-- EXERCISE BRIEF --
Your task is to transcribe, without alteration, the lines from the top of the material below through the line bearing "Blogs (1155, 138)", inclusive.

-- EXERCISE INPUTS --
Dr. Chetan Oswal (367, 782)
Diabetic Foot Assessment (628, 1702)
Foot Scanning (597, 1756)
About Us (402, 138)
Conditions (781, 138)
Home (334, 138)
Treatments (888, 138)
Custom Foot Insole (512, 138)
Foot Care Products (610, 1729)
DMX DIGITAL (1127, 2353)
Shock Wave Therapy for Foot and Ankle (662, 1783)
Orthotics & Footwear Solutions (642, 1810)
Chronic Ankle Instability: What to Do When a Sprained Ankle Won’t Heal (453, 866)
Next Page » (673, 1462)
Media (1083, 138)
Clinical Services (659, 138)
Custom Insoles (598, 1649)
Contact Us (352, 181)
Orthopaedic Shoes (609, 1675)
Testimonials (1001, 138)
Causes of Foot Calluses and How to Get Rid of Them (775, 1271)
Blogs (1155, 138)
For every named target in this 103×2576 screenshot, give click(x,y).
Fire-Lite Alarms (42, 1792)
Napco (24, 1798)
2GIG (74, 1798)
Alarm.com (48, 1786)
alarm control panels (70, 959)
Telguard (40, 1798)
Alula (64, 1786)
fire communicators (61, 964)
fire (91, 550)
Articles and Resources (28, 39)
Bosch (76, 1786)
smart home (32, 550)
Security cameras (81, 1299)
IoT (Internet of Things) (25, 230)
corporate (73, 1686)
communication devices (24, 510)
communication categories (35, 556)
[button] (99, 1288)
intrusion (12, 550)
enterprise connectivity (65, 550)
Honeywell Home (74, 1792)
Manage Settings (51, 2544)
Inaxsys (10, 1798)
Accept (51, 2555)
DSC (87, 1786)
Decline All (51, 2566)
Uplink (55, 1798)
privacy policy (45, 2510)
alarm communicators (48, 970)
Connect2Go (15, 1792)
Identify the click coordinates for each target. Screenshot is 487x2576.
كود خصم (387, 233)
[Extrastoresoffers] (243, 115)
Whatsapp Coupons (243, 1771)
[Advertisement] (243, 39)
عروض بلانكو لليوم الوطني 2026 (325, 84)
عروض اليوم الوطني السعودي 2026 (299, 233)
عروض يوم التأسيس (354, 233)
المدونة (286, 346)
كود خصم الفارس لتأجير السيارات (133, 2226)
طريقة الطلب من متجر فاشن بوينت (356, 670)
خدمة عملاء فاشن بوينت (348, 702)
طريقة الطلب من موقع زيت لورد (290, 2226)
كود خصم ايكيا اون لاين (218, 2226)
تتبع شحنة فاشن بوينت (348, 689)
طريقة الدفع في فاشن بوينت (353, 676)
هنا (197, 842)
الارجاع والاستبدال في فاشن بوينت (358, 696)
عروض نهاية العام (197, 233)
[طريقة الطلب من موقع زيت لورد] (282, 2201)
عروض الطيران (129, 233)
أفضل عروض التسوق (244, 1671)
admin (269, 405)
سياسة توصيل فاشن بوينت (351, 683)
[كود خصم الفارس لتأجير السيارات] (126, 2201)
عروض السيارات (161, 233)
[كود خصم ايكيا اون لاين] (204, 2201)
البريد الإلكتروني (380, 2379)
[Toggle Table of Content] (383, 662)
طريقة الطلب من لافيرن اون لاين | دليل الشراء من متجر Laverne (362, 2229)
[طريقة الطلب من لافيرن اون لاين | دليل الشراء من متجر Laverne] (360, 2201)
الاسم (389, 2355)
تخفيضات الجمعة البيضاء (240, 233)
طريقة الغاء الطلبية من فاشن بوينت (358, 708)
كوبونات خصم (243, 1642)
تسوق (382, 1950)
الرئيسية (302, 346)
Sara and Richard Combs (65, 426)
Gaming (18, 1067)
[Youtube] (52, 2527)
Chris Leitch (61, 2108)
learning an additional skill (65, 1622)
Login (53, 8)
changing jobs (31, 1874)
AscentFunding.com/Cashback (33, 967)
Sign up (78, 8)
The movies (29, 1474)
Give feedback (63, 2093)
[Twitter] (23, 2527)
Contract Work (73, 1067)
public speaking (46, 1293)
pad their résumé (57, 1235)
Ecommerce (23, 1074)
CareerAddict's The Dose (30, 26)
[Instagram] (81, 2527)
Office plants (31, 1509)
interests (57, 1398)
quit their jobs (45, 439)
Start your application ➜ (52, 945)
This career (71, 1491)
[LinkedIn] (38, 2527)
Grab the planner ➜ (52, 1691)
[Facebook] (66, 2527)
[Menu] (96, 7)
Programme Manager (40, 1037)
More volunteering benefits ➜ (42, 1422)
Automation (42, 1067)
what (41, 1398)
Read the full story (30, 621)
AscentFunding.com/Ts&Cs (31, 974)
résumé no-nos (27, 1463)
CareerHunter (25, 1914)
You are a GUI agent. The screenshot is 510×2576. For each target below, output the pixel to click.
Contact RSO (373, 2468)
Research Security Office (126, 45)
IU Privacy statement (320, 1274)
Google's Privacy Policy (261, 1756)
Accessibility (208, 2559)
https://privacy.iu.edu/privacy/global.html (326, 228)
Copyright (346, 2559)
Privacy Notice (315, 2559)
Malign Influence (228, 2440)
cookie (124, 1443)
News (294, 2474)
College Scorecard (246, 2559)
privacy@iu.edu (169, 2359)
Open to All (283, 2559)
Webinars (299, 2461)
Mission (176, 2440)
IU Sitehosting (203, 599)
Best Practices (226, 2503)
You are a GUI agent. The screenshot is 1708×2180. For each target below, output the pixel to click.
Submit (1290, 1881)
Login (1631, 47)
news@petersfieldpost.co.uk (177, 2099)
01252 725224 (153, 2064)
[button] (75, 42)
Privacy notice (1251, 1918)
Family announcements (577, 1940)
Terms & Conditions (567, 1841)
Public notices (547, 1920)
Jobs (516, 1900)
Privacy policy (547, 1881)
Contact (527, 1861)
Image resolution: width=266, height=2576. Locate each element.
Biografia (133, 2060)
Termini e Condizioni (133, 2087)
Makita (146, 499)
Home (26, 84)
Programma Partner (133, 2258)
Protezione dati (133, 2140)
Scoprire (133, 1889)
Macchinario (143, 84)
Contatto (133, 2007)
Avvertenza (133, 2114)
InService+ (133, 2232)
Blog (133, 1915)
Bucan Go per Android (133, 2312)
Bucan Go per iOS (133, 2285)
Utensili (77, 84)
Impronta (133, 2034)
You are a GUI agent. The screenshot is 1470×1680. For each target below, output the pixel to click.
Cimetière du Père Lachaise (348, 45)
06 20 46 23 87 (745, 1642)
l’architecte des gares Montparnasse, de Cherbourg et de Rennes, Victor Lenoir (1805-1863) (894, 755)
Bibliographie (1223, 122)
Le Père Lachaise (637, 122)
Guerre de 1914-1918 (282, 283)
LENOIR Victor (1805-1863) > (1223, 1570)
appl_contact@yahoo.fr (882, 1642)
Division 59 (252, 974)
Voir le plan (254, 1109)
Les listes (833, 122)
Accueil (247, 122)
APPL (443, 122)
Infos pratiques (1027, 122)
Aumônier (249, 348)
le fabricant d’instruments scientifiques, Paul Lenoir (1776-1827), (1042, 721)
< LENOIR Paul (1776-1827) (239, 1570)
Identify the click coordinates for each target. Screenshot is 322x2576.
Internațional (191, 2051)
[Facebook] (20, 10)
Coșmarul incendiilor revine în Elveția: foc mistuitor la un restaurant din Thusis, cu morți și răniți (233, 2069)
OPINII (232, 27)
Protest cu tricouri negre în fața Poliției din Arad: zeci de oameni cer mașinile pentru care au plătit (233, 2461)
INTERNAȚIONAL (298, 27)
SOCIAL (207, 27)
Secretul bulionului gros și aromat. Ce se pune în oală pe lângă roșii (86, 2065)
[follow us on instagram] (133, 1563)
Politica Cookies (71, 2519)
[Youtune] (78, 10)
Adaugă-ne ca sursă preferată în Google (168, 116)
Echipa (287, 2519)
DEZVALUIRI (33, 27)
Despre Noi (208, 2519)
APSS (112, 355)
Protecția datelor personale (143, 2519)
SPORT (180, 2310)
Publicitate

-- EXERCISE OUTPUT --
Dr. Chetan Oswal (367, 782)
Diabetic Foot Assessment (628, 1702)
Foot Scanning (597, 1756)
About Us (402, 138)
Conditions (781, 138)
Home (334, 138)
Treatments (888, 138)
Custom Foot Insole (512, 138)
Foot Care Products (610, 1729)
DMX DIGITAL (1127, 2353)
Shock Wave Therapy for Foot and Ankle (662, 1783)
Orthotics & Footwear Solutions (642, 1810)
Chronic Ankle Instability: What to Do When a Sprained Ankle Won’t Heal (453, 866)
Next Page » (673, 1462)
Media (1083, 138)
Clinical Services (659, 138)
Custom Insoles (598, 1649)
Contact Us (352, 181)
Orthopaedic Shoes (609, 1675)
Testimonials (1001, 138)
Causes of Foot Calluses and How to Get Rid of Them (775, 1271)
Blogs (1155, 138)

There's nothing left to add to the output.